### Input records
BEGIN

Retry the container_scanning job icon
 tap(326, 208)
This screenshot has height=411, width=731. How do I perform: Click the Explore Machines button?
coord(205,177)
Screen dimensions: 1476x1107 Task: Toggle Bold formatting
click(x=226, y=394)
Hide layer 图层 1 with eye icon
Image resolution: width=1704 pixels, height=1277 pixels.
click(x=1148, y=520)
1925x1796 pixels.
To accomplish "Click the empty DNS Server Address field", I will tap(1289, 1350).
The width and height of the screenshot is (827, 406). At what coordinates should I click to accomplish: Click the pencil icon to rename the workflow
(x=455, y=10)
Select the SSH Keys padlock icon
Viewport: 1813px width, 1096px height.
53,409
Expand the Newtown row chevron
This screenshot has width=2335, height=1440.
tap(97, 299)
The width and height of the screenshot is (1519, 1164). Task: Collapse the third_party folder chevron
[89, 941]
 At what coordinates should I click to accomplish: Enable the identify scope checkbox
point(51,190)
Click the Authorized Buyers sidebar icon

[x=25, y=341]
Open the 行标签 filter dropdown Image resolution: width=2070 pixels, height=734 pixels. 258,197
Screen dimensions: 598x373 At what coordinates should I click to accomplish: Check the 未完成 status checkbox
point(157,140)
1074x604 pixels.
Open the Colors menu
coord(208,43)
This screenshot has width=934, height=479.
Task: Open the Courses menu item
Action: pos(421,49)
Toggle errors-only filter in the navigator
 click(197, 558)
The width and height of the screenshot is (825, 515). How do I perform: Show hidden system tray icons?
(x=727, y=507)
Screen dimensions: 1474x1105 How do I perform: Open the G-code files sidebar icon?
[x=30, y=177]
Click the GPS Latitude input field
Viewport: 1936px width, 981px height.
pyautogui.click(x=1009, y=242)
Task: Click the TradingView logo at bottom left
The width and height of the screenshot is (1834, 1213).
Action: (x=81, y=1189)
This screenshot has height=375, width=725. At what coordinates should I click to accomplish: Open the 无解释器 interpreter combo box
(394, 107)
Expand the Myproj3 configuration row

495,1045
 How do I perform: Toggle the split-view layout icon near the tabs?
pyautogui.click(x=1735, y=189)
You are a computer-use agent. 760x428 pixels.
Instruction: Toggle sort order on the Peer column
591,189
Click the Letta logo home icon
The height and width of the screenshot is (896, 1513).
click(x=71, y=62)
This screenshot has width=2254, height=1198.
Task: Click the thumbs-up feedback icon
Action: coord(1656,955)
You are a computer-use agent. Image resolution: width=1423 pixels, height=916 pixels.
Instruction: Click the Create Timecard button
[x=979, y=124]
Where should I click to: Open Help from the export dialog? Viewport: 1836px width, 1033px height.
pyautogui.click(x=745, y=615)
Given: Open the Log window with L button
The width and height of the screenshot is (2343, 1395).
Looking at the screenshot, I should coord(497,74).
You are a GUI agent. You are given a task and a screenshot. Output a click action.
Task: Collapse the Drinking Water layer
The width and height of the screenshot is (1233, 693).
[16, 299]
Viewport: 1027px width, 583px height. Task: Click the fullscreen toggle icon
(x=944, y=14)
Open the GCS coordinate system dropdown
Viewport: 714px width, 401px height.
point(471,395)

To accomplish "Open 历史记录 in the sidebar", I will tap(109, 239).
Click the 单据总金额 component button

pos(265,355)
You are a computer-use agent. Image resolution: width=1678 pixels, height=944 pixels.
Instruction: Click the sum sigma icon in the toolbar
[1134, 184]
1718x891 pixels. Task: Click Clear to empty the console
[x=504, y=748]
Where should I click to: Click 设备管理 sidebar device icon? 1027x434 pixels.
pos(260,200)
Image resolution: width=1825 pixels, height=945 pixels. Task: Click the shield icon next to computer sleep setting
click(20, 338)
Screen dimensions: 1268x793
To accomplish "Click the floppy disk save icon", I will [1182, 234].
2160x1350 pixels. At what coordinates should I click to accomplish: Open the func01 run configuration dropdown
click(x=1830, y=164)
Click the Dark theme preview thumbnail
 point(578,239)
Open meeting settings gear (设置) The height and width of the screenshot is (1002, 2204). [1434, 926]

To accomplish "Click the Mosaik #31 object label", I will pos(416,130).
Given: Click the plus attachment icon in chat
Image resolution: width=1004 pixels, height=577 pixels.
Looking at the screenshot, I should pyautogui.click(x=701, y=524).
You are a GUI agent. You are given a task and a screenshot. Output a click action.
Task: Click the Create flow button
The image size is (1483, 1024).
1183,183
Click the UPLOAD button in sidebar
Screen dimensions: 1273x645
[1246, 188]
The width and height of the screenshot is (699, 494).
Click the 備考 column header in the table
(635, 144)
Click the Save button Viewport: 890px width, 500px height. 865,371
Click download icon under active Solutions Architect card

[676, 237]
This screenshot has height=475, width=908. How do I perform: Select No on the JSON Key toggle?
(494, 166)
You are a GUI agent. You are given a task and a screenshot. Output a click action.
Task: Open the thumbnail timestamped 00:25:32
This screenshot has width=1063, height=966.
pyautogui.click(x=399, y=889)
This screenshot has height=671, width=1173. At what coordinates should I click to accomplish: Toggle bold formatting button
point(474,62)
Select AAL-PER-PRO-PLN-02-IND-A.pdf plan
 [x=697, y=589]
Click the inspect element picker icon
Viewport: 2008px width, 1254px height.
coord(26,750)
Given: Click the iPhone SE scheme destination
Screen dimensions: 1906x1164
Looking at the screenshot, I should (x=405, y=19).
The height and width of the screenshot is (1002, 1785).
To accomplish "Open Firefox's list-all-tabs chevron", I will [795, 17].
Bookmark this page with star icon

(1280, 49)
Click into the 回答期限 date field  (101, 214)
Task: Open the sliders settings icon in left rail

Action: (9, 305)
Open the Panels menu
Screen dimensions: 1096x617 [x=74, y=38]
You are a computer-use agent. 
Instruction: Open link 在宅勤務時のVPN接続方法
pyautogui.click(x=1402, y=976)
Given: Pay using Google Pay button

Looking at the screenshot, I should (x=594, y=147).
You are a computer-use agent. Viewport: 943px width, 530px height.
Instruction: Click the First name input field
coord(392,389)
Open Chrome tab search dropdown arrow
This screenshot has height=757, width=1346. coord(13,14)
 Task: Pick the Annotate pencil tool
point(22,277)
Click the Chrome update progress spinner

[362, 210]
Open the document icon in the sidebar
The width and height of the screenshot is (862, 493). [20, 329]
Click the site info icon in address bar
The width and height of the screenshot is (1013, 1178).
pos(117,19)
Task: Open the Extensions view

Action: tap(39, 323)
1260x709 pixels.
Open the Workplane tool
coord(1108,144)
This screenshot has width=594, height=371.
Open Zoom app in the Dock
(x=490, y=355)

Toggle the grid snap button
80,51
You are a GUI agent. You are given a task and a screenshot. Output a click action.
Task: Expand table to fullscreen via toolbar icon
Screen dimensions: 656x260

END

### Work instruction
State how many lines in the material contain "will", giving nothing besides the count.

### Exercise answer
5